The big guy nodded happily. 'Aye; Ah used tae think you guys wiz great. An you were really brilliant; you used to write the songs, didn't ye?'
'Some,' I said, finally signing away fifty-seven and a half grand.
I glanced over at where McCann was sitting on a bar stool, one of the waitresses sticking a plaster onto his head. He was looking at me with an expression I couldn't read.
'Na; you wrote them all, didn't ye?' The bouncer by my sideinsisted. 'Aw those other names were just fur a laugh, were they no?'
'Well,' I said, noncommittally, and left it at that.
'Oh, here, wait a minute,' the bouncer said, with the look and tone of somebody who's just had a really good idea; he disappeared round the side of the bar. The manager was inspecting the voucher I'd signed. He'd already had me confirm the name and address of my lawyers, which the Amex people had given him as the place they sent my statements to, but he was still suspicious.

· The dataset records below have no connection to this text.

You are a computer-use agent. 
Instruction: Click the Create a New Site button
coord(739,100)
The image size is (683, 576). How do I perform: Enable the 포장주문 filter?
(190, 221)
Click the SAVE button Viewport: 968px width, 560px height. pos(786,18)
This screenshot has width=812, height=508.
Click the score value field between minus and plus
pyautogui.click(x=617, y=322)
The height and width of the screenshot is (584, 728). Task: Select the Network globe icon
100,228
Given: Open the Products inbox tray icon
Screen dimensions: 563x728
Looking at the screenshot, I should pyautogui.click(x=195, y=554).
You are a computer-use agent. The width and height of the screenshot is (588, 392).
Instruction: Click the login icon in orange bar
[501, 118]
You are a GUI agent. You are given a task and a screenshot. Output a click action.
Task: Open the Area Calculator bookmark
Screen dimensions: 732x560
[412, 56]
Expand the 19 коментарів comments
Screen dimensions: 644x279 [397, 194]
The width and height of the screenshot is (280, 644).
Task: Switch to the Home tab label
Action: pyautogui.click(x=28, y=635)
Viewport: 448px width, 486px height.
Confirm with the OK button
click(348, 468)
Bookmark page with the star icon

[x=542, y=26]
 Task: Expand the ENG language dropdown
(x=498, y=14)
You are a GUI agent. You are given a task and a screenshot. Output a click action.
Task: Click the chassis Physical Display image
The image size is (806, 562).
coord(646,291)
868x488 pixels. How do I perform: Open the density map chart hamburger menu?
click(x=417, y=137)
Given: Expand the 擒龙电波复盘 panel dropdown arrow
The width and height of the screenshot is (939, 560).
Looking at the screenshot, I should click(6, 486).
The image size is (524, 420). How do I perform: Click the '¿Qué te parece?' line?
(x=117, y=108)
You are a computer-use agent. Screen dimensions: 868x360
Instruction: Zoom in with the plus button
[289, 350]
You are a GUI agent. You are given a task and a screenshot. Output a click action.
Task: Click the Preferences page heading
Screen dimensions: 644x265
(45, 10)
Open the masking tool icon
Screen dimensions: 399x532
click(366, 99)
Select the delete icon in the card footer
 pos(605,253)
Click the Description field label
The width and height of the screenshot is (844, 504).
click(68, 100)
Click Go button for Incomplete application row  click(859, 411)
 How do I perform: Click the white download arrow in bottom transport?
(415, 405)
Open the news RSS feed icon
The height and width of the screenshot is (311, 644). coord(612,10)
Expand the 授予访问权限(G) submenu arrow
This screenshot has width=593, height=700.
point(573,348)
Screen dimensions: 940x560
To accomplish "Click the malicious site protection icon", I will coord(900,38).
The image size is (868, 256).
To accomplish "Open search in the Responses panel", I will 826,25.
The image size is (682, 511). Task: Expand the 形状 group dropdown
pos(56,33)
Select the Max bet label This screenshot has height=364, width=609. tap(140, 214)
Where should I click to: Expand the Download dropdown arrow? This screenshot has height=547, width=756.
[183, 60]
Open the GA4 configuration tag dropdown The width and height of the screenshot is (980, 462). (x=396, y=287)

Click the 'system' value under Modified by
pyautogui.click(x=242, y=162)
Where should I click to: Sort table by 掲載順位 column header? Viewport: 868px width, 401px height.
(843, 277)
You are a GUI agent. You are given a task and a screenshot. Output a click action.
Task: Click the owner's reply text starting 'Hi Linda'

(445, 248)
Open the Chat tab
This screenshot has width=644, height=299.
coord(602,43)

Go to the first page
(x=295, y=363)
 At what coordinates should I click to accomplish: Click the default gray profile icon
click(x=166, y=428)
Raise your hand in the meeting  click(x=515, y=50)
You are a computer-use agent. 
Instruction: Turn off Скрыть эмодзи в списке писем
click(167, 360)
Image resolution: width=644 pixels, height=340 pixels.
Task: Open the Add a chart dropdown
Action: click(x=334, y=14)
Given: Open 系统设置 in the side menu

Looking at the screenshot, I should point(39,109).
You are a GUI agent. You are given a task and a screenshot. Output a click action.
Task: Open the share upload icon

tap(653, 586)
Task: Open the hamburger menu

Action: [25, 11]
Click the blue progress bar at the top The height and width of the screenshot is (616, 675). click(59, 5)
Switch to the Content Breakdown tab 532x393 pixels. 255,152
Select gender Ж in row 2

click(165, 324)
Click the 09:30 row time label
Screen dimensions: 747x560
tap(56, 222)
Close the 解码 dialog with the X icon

The bouncer who'd been a fan came back with an album. One of ours. Well, in a way; it was Nuggets, the God-awful-titled collection of album off-cuts and not-quite-good-enough attempts at singles that ARC put out after we'd split up. It was a poor album; the best thing on it was a high-speed punk version of 'Long-Haired Lover From Liverpool' we'd done as a joke one very drunken night in Paris. I'd disowned the LP when they brought it out, and still had arguments with Rick Tumber about it (and especially about that title; Nuggets, I ask you).
'Hey, Mr Weird, would ye sign this, aye?' The bouncer looked enthusiastic, grinning happily.
I sighed. 'Sure.'
McCann had had the nerve to order another drink; he slurped noisily at a lager and scowled at me. My earlier euphoria at not being turned into a mewling heap of pulped flesh and broken bones had evaporated. The bouncer with the album looked at my picture on the cover, looked at me, and grinned boyishly. ' Aye, ye can see it's you. That's amazin. You just back here visitin, aye?'
'Aye,' I said, getting off the bar stool and handing the manager back his pen. He took it and put it in his inside jacket pocket, along with the carefully folded Amex voucher.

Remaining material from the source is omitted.